Submitted to: Molecular Plant-Microbe Interactions
Publication Type: Peer Reviewed Journal
Publication Acceptance Date: 4/1/2024
Publication Date: 4/3/2024
Citation: Kendrick, M.D., Ramachandran, S.R., Wright, A.L., Lincoln, L.M., Whitham, S.A., Graham, M.A., Pedley, K.F. 2024. The soybean Rpp3 gene encodes a TIR-NBS-LRR protein that confers resistance to Phakopsora pachyrhizi. Molecular Plant-Microbe Interactions. https://doi.org/10.1094/MPMI-01-24-0007-R.

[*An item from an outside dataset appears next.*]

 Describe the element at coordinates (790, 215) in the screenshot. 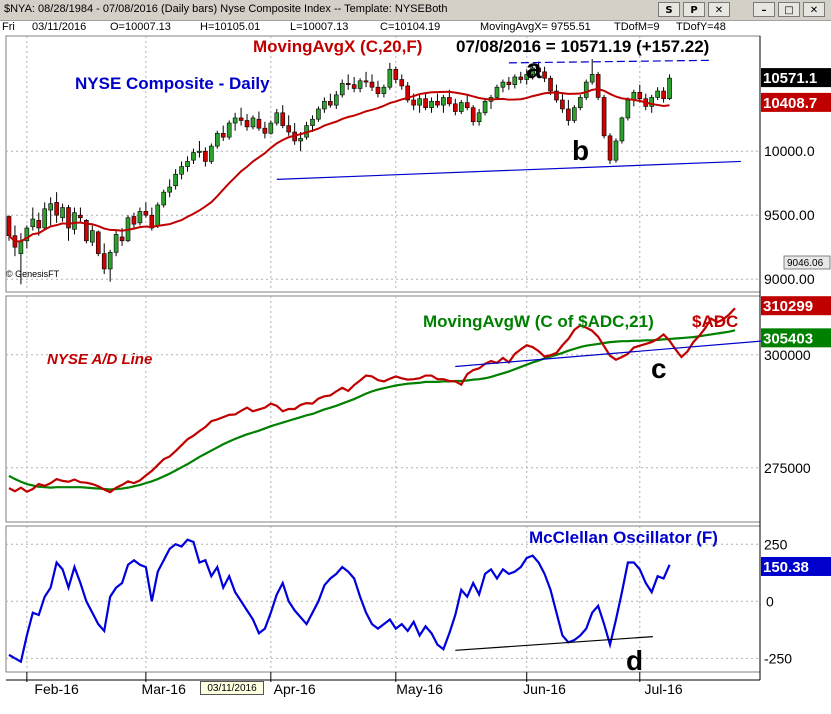

I see `price-y-tick: 9500.00` at that location.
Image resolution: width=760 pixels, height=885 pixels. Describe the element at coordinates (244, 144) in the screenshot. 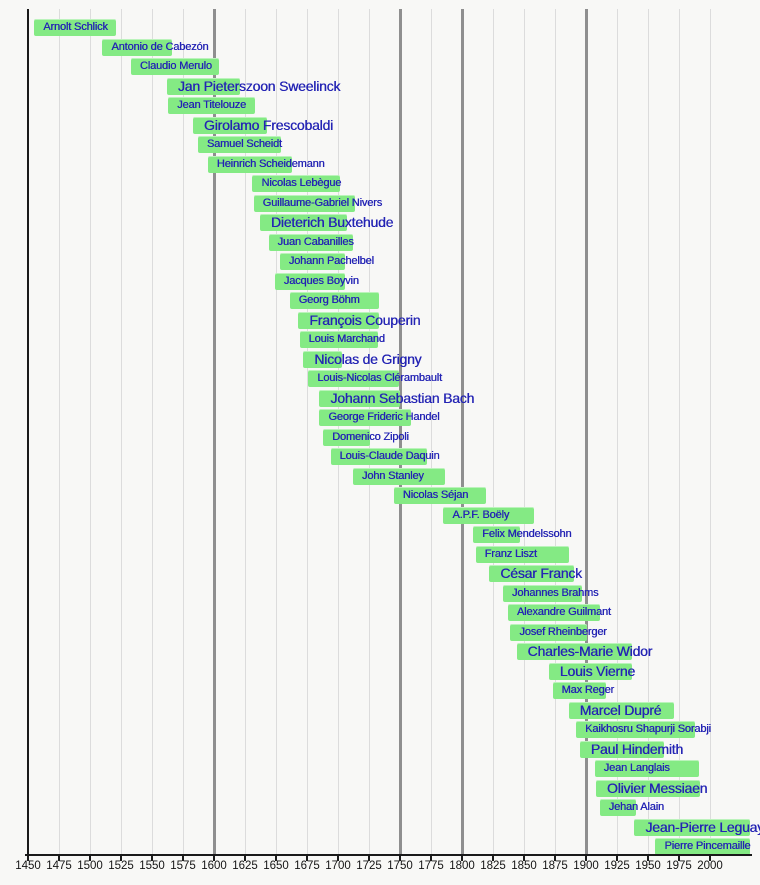

I see `composer-label-samuel-scheidt: Samuel Scheidt` at that location.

DOI: https://doi.org/10.1094/MPMI-01-24-0007-R

Interpretive Summary: Soybean rust is an economically significant disease caused by the fungus Phakopsora pachyrhizi that negatively impacts soybean production throughout the world. While most soybean germplasm is susceptible to the disease, seven genetic loci (Rpp1 to Rpp7) that provide race-specific resistance to P. pachyrhizi (Rpp) have been identified. However, the actual genes that confer resistance are largely uncharacterized. We utilized two soybean accessions, PI 462312 (Ankur) and PI 506764 (Hyuuga), to identify and characterize candidate Rpp3 resistance genes. Ankur is the original source of Rpp3 and Hyuuga is known to carry an allele of Rpp3 and a second resistance gene at the Rpp5 locus. In this study we identified a single candidate resistance gene for Rpp3 and show that it is identical in both of the resistant lines. Rpp3 is an effective source of resistance towards P. pachyrhizi strains in the southern U.S. Our findings will enable plant breeders to identify Rpp3 in uncharacterized soybean germplasm and to differentiate novel Rpp3 alleles.

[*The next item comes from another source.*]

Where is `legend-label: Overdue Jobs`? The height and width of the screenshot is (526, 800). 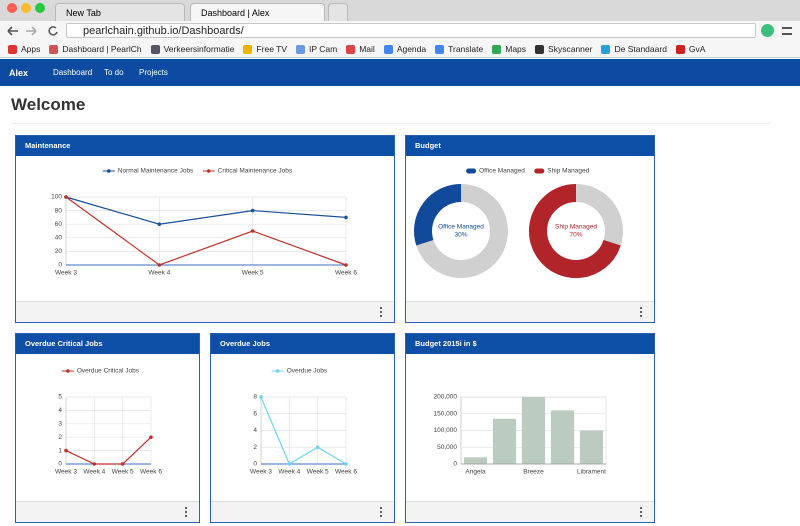
legend-label: Overdue Jobs is located at coordinates (308, 372).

Technical Abstract: Soybean rust is an economically significant disease caused by the fungus Phakopsora pachyrhizi that negatively impacts soybean (Glycine max (L.) Merr.) production throughout the world. Susceptible plants infected by P. pachyrhizi develop tan-colored lesions on the leaf surface that give rise to funnel-shaped uredinia as the disease progresses. While most soybean germplasm is susceptible, seven genetic loci (Rpp1 to Rpp7) that provide race-specific resistance to P. pachyrhizi (Rpp) have been identified. Rpp3 was first discovered and characterized in the soybean accession PI 462312 (Ankur), and it was also determined to be one of two Rpp genes present in PI 506764 (Hyuuga). Genetic crosses with PI 506764 were later used to fine-map the Rpp3 locus to a 371 kb region on chromosome 6 (Gm06). The corresponding region in the susceptible Williams 82 (Wm82) reference genome contains several homologous nucleotide binding site-leucine rich repeat (NBS-LRR) genes. To identify Rpp3, we designed oligonucleotide primers to amplify Rpp3 candidate (Rpp3C) NBS-LRR genes at this locus from PI 462312, PI 506764, and Wm82 using polymerase chain reaction (PCR). Five Rpp3C genes were identified in both Rpp3-resistant soybean lines, and co-silencing these genes compromised resistance to P. pachyrhizi. Gene expression analysis and sequence comparisons of the Rpp3C genes in PI 462312 and PI 506764 suggest that a single candidate gene, Rpp3C3, is responsible for Rpp3-mediated resistance.